Aim of the task
Where the line containing "Task: Sort the table by Notes column" appears in the entries below, begin there and output every line through the last, exactly, minus the pictures.
+ + + + +
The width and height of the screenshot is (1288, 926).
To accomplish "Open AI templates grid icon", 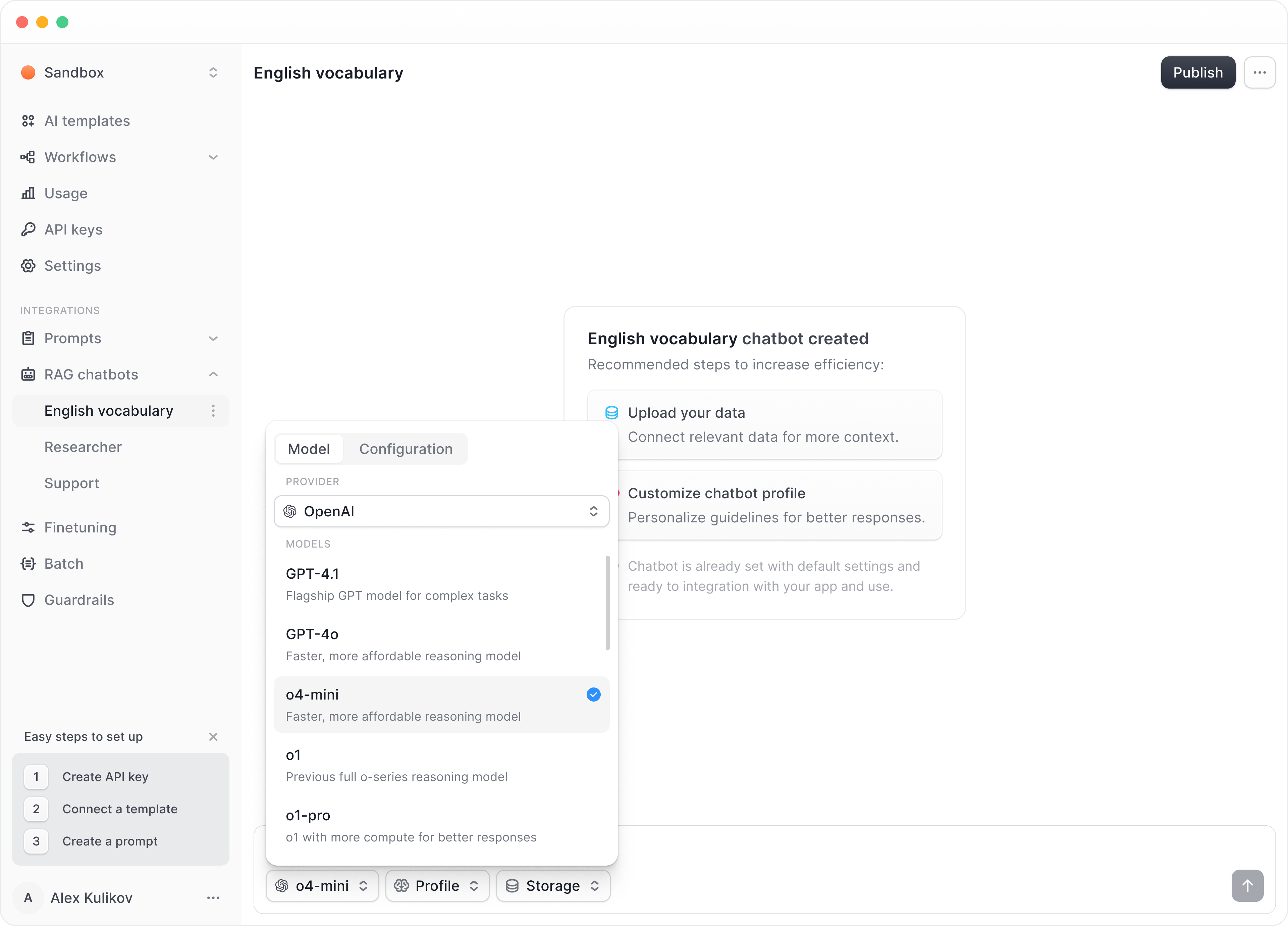I will 28,121.
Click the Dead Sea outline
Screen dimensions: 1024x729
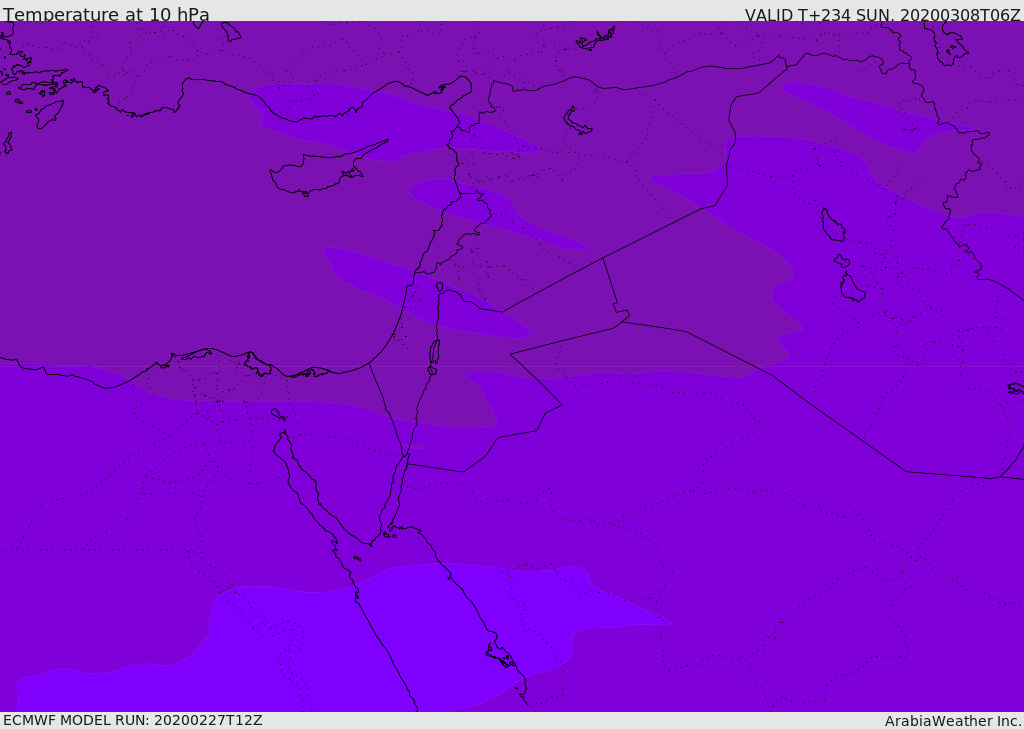pos(434,352)
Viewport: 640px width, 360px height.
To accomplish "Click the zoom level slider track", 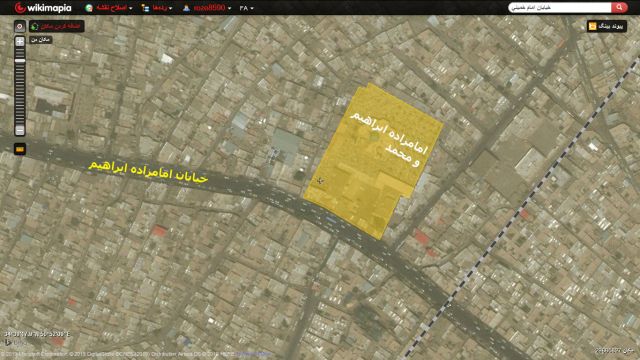I will coord(20,86).
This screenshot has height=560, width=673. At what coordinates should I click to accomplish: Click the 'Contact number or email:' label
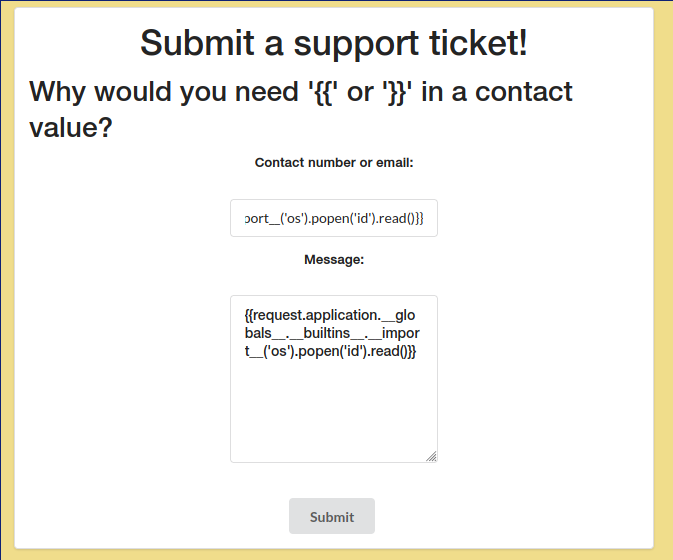(x=333, y=162)
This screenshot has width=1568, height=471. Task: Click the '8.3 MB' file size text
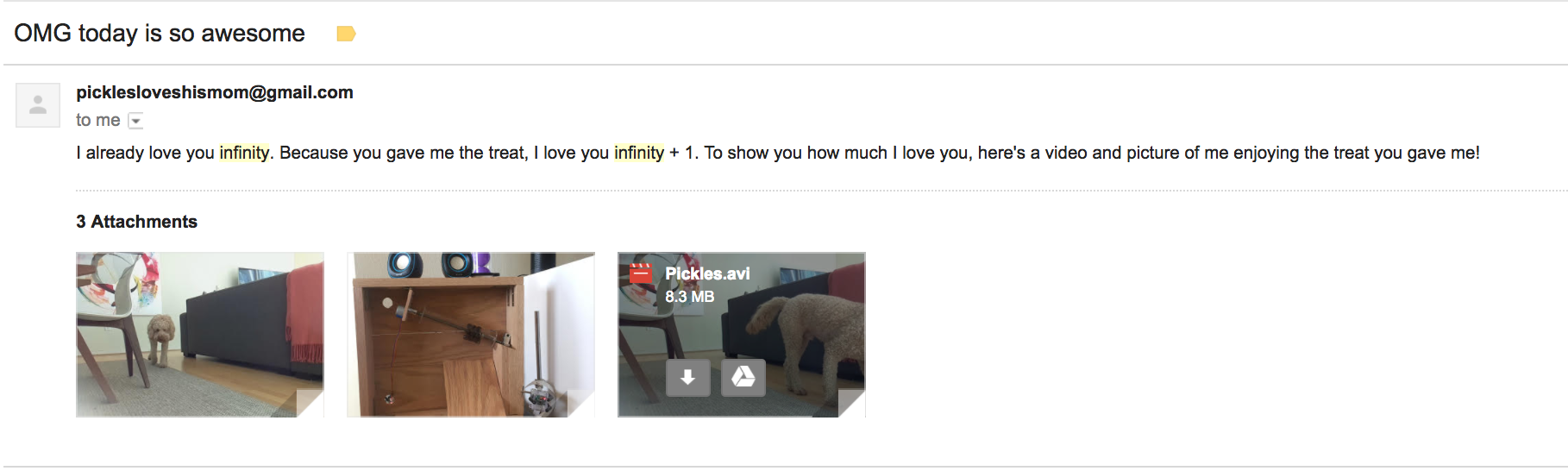[x=689, y=297]

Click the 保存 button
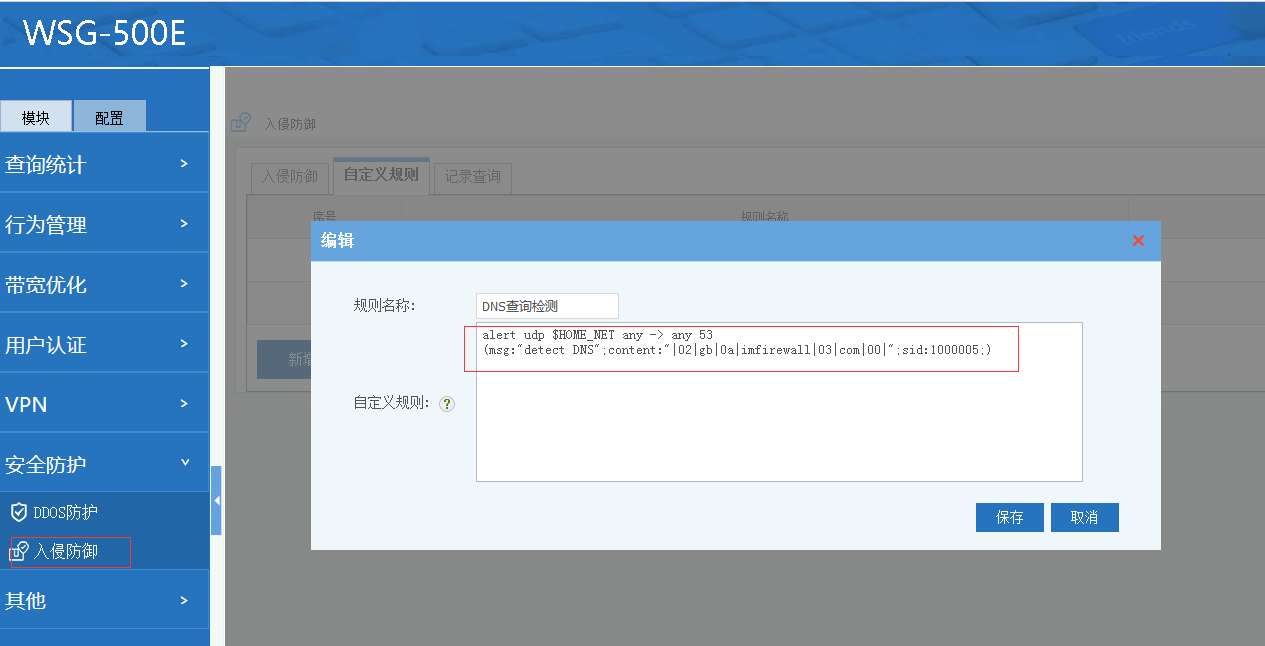(1009, 517)
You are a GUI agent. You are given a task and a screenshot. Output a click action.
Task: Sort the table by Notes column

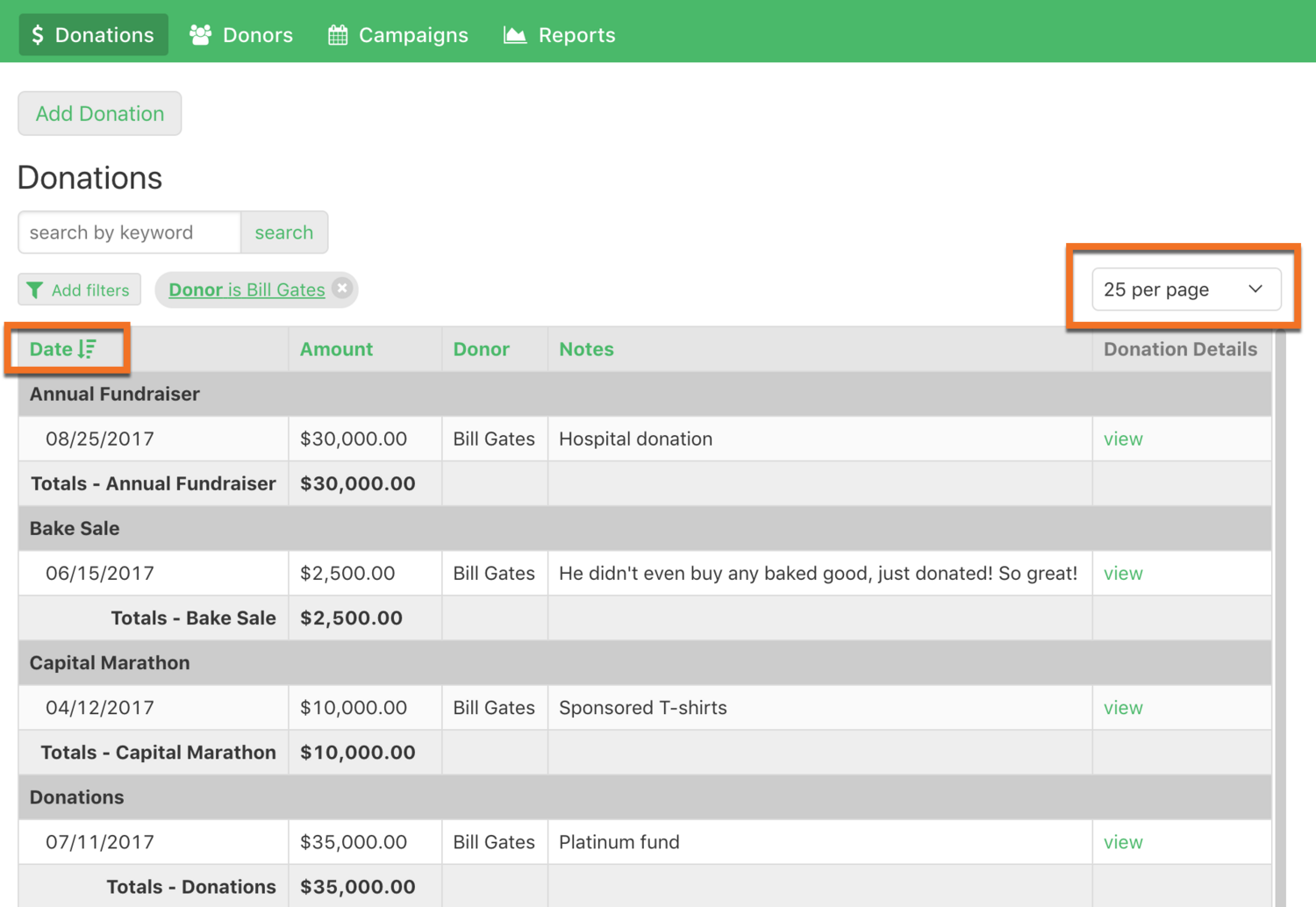click(586, 349)
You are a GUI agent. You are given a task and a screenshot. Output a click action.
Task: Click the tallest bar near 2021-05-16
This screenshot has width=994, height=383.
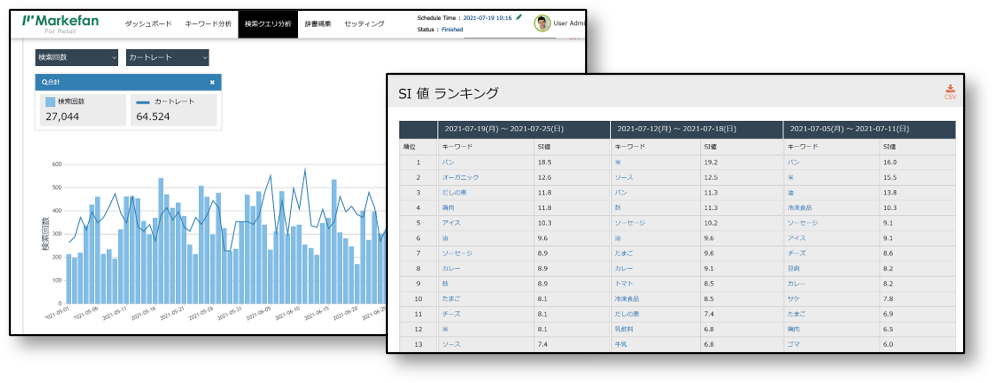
+ + + + +
Response area
Task: Sort the table by Notes column

click(586, 349)
You are a GUI agent. You are given a task and a screenshot. Output a click action.
Task: Click the tallest bar near 2021-05-16
This screenshot has width=994, height=383.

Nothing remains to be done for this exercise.